Earlier this year Watco Transloading, LLC (Watco), a facility that operates on the Southeast Side of Chicago and has historically handled manganese, ended its handling of the metal after receiving a Notice of Violation from EPA. This announcement was of critical importance to the Southeast Side because Watco, as well as S.H. Bell less than 3 miles away, had been found to be emitting high levels of manganese into the neighboring community. This discovery was made after EPA required both facilities to install air monitors in response to community concerns.
We commend the action EPA Region V took to require air monitors at Watco and S.H. Bell. These air monitors led to the discovery that the Southeast Side has been experiencing dangerous levels of manganese pollution, pollution that likely has been going on for years. Although recent monitoring of S.H. Bell shows manganese levels that are less than the minimal risk level for chronic inhalation exposure to manganese, we are concerned that this company may receive the manganese that would otherwise be handled by Watco. Thus, we urge EPA to include all necessary controls for manganese and a long-term plan to monitor for manganese at S.H. Bell as part of the injunctive relief for this facility, along with civil penalties and SEPs.
Although we appreciate Watco making a decision that will impact future levels of pollution, we urge EPA to fully address any ongoing manganese threat from this site and the legacy of pollution that exists in the area. For example, in addition to the soil investigation and remediation that EPA is conducting at homes on the Southeast Side, EPA should require Watco to address any remaining manganese on its site built up from years if not decades of handling the material to ensure the material does not continue blowing into the surrounding area.
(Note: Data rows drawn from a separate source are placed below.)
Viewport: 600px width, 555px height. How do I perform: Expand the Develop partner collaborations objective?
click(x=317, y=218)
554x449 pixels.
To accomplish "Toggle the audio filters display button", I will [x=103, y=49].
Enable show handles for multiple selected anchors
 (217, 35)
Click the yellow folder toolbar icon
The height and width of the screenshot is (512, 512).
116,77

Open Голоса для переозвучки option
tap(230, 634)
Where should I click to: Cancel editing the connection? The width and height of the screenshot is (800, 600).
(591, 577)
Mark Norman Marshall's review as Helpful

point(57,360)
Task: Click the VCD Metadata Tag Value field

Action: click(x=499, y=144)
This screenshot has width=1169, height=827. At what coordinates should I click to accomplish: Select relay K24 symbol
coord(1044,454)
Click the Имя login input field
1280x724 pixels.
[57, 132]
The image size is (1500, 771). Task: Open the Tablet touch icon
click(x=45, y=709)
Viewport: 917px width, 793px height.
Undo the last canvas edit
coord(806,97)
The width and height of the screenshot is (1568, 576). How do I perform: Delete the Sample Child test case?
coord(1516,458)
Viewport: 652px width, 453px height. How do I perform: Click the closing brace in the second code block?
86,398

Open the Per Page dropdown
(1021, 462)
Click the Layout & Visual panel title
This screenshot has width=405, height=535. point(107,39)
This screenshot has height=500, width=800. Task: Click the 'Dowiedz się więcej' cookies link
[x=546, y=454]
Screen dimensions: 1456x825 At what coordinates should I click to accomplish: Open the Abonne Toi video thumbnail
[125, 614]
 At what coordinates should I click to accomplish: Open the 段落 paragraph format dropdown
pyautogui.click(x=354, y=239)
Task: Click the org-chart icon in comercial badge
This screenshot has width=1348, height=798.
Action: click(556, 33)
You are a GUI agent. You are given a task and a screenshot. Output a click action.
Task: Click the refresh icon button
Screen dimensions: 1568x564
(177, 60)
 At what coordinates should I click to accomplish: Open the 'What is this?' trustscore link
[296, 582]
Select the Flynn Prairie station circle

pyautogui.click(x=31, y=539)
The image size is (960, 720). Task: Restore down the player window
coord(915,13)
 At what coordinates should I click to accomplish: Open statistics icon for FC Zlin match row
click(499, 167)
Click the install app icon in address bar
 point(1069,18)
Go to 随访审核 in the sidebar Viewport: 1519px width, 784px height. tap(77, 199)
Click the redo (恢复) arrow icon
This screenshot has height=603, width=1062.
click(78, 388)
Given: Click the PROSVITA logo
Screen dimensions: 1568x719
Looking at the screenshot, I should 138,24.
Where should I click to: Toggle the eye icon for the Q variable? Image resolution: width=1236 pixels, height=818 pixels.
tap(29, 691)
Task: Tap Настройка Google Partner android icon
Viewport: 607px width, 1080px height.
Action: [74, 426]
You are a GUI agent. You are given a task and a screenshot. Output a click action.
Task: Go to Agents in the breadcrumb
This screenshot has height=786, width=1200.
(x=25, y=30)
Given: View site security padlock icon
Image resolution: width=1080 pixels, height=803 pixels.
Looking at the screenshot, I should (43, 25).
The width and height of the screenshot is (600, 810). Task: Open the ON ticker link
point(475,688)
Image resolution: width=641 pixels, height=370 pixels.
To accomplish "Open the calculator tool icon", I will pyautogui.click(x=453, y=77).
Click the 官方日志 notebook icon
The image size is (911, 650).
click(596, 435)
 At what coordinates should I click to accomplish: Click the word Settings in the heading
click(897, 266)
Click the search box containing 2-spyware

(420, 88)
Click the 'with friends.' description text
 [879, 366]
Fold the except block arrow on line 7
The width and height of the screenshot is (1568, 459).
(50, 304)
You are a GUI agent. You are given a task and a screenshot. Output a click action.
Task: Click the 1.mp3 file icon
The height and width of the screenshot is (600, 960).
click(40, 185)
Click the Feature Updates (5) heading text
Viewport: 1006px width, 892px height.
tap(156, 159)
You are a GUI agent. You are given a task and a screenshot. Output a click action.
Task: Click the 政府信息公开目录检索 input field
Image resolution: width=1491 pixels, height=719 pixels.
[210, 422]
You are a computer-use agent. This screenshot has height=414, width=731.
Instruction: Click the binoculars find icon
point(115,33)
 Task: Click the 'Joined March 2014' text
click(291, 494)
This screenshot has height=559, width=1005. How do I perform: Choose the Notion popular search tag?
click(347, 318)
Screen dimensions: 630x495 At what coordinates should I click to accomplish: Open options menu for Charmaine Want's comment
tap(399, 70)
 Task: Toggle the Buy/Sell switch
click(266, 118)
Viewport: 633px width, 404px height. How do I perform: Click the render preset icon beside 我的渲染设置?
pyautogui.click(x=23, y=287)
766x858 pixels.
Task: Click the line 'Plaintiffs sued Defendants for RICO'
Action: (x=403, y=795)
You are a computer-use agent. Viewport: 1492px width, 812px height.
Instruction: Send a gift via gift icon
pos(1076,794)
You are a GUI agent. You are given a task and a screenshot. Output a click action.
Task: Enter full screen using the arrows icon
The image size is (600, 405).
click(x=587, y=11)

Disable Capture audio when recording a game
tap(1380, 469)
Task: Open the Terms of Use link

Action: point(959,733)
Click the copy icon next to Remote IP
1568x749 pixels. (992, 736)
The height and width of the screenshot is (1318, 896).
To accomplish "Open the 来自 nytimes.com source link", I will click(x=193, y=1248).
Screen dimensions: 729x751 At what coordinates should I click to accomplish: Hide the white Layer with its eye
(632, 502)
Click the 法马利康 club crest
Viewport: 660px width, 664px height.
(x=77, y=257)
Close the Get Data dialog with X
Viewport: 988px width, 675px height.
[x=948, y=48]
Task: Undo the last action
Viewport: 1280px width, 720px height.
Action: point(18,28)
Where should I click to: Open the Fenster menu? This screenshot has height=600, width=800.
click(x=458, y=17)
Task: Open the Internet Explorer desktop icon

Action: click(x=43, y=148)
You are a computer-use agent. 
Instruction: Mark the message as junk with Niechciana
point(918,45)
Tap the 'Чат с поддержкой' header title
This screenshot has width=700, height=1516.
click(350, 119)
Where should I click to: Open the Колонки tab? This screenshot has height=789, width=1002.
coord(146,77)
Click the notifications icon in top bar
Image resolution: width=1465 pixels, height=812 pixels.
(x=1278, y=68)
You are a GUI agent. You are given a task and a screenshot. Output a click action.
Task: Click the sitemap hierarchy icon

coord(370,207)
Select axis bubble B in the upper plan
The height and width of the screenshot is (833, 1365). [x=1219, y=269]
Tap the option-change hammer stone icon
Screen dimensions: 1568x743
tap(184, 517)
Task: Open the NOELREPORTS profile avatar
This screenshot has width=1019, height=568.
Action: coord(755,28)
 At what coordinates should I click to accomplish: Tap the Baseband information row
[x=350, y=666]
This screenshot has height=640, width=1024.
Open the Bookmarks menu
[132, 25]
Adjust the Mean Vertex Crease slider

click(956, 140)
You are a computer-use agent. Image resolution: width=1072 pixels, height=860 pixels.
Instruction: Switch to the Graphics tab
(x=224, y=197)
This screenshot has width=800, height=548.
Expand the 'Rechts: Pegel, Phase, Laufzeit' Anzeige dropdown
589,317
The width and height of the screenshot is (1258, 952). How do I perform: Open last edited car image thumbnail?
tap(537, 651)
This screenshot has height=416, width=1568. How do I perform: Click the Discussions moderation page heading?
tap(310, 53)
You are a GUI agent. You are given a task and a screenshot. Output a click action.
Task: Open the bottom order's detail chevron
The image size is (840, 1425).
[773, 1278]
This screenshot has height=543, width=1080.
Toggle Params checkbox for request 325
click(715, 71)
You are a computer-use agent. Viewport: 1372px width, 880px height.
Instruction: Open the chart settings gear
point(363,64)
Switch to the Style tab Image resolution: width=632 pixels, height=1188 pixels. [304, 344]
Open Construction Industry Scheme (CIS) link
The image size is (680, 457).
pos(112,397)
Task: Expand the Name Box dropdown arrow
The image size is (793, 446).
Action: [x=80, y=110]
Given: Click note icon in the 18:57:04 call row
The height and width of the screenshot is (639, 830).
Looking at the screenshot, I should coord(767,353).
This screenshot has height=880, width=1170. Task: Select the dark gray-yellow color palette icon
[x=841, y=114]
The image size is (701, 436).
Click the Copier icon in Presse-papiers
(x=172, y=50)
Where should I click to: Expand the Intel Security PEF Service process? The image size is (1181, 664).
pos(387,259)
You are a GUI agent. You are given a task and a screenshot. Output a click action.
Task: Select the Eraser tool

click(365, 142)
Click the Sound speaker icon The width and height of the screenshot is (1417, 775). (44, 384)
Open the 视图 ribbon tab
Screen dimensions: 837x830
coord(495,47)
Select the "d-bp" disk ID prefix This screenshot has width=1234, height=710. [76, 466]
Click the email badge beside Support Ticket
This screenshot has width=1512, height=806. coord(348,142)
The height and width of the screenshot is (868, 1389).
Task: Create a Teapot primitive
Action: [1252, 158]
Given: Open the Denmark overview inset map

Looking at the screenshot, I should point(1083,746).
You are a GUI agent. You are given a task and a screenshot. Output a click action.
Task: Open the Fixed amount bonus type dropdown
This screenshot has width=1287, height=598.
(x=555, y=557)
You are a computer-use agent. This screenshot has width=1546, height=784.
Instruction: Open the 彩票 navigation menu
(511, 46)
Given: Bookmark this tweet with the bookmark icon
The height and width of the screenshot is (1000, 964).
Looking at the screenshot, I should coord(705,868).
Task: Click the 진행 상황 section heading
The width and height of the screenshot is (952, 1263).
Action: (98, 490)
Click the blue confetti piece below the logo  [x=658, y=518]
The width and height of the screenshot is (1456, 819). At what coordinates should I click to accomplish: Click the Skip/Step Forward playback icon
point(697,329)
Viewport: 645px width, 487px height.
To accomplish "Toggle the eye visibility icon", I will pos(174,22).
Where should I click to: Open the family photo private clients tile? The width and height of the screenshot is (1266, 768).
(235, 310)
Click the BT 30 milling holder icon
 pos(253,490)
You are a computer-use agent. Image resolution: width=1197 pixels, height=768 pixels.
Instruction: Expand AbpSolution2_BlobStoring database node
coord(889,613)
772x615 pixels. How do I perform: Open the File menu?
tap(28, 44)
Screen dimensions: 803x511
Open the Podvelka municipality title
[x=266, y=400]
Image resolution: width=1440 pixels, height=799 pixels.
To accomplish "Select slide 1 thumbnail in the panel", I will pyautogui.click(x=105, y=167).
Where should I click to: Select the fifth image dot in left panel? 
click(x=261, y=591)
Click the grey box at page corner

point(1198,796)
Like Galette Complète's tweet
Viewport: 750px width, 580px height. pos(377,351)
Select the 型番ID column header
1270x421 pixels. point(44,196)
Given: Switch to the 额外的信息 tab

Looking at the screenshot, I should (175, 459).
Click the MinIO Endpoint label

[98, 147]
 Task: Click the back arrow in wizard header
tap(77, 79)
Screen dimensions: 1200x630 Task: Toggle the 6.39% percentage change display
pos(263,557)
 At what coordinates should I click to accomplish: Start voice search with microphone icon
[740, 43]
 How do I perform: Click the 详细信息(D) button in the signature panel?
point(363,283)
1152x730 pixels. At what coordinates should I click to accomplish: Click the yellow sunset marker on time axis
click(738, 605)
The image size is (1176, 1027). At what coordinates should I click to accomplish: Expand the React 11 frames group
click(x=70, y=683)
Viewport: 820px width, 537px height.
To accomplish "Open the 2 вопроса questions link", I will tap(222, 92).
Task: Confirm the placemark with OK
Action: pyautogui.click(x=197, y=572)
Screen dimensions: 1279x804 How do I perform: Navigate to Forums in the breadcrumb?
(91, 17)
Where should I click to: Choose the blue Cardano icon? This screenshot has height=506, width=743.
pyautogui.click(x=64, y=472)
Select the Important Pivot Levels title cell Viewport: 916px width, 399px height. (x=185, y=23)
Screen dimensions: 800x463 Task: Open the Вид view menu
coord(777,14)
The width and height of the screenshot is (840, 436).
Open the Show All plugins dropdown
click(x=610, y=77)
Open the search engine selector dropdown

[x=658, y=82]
EPA must also seek penalties, as appropriate, at any facility found to be violating our environmental and public health protections. In addition to ensuring that companies who pollute our communities are held fully responsible for their actions, EPA can also provide the Southeast Side with opportunities for SEPs. SEPs are an important tool for providing benefits to an area impacted by the facility’s violations.
According to EPA, air-borne manganese can lead to permanent neurological disorders. The risk is even greater for children, unborn babies and nursing infants—thousands of whom call the Southeast Side home. Exposure to high concentrations of manganese can affect brain development, including changes in behavior and decreases in learning and memory capacities. Your time and attention to this matter will help ensure that the community in this area is confident that their public health is a top priority for Region V and that they are being protected from these grave health risks.
We thank you for your attention to this request.